Pensions across the country are habitually underfunded. Recent reports released from the Center for State and Local Government Excellence show that state and local pension plans are only about 74% funded and have unfunded liabilities of about $1.4 trillion. They also found that 20% of pensions are under 60% funded. This is appalling when it is put into context that not only are the pensioners going without, but the extra costs falls on tax payers around the country.
Costs are high and some states seem to be neglecting the crisis.
The good news is there are states who have taken meaningful steps to protect their pensioners and address the unfunded liabilities. For example, Pennsylvania and Michigan should be seen as leaders in the pension world – they are continuing the fight to give pensioners what they deserve and protect the retirement fund they have worked their entire lives for.
In Pennsylvania, which had amassed $70 billion in unfunded pension liabilities, Governor Tom Wolf signed into law a pension bill that will change retirement plans. Days later, in Michigan, lawmakers passed a similar pension plan that gives pensioners the opportunity to control their own finances.
The problem is that states like New York, California, and Illinois have not only ignored their pension plan debt – but they’ve actively work against fixing their underfunded pensions. In contrast to Pennsylvania and Michigan, these states have introduced bills that both worsen the debt and ignore their obligations to the pensioners.

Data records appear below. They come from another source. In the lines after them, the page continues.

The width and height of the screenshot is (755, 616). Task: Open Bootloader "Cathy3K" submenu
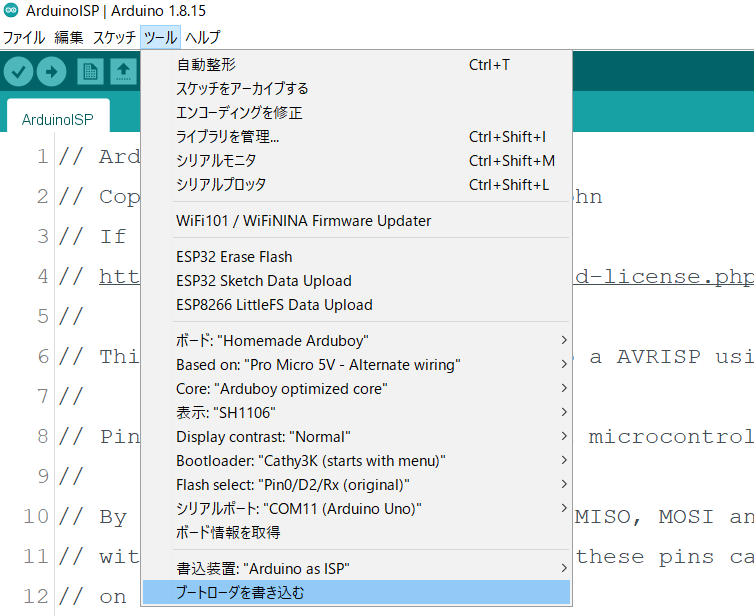356,461
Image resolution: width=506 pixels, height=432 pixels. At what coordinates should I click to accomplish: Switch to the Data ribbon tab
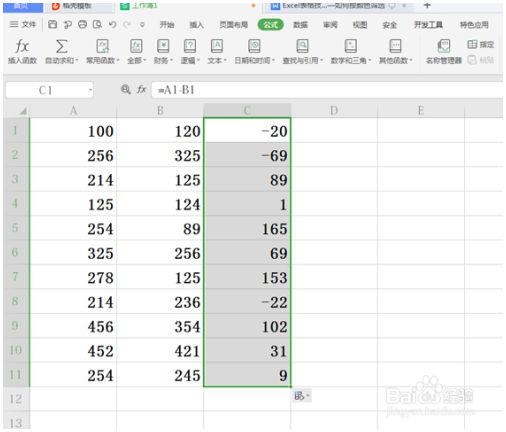click(x=300, y=25)
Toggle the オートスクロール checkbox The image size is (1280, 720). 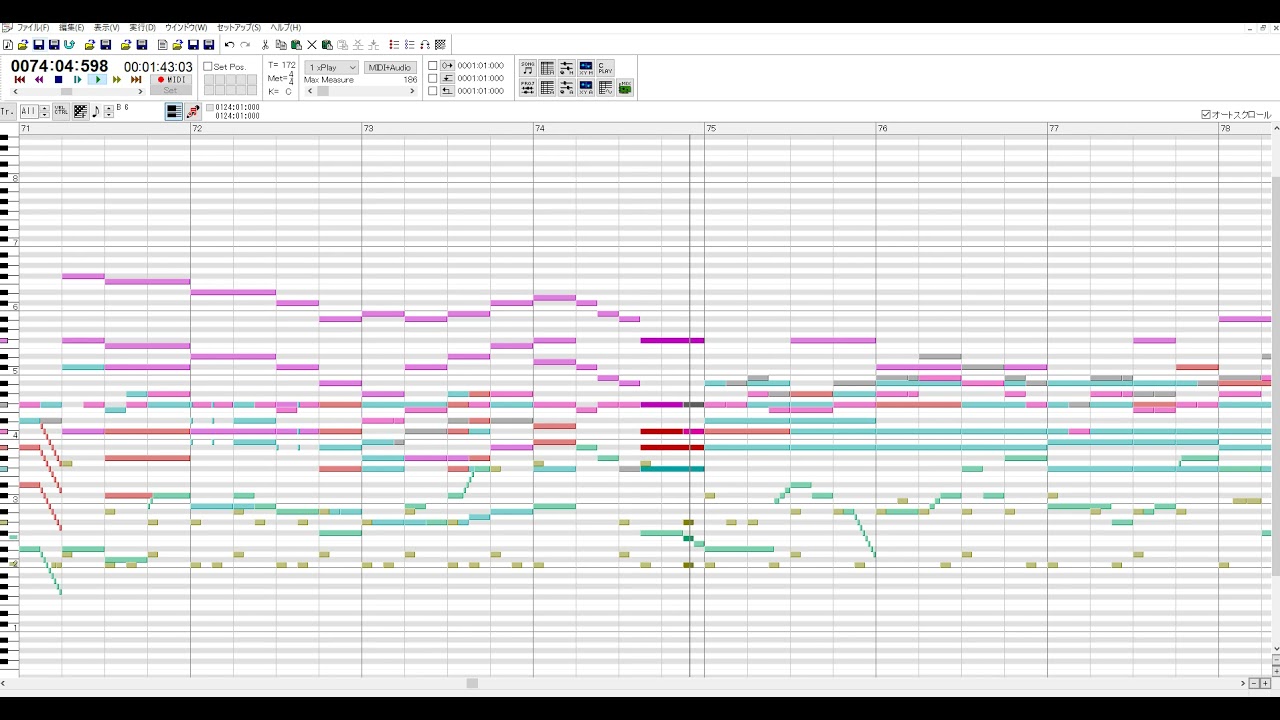(x=1206, y=115)
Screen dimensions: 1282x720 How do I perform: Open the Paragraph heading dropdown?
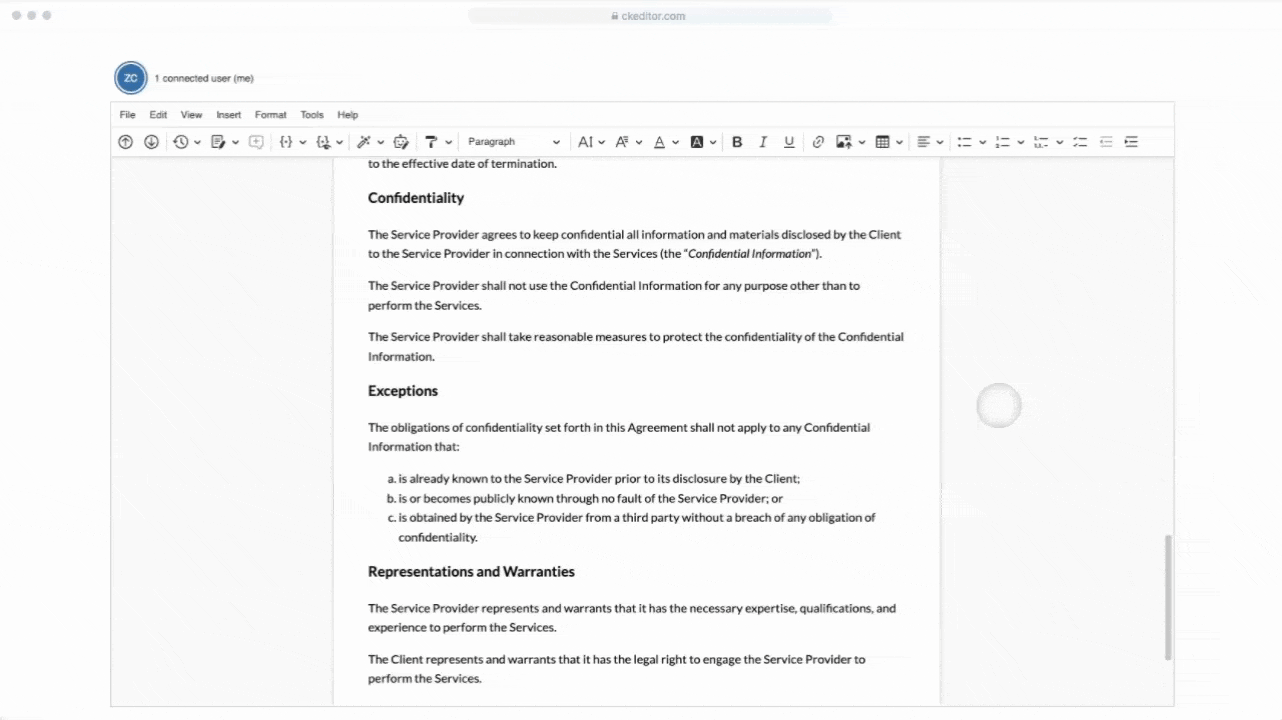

These pieces of legislation that will only cut funding to pension plans will lead to dangerous financial outcomes.
We cannot continue to risk the futures of our educators, laborers, and many other entities who have built and bettered our communities with the expectation of a comfortable financial future. States like California, New York, and Illinois need to follow in the footsteps of Pennsylvania and Michigan – by putting their pensioners, taxpayers, and state economy first.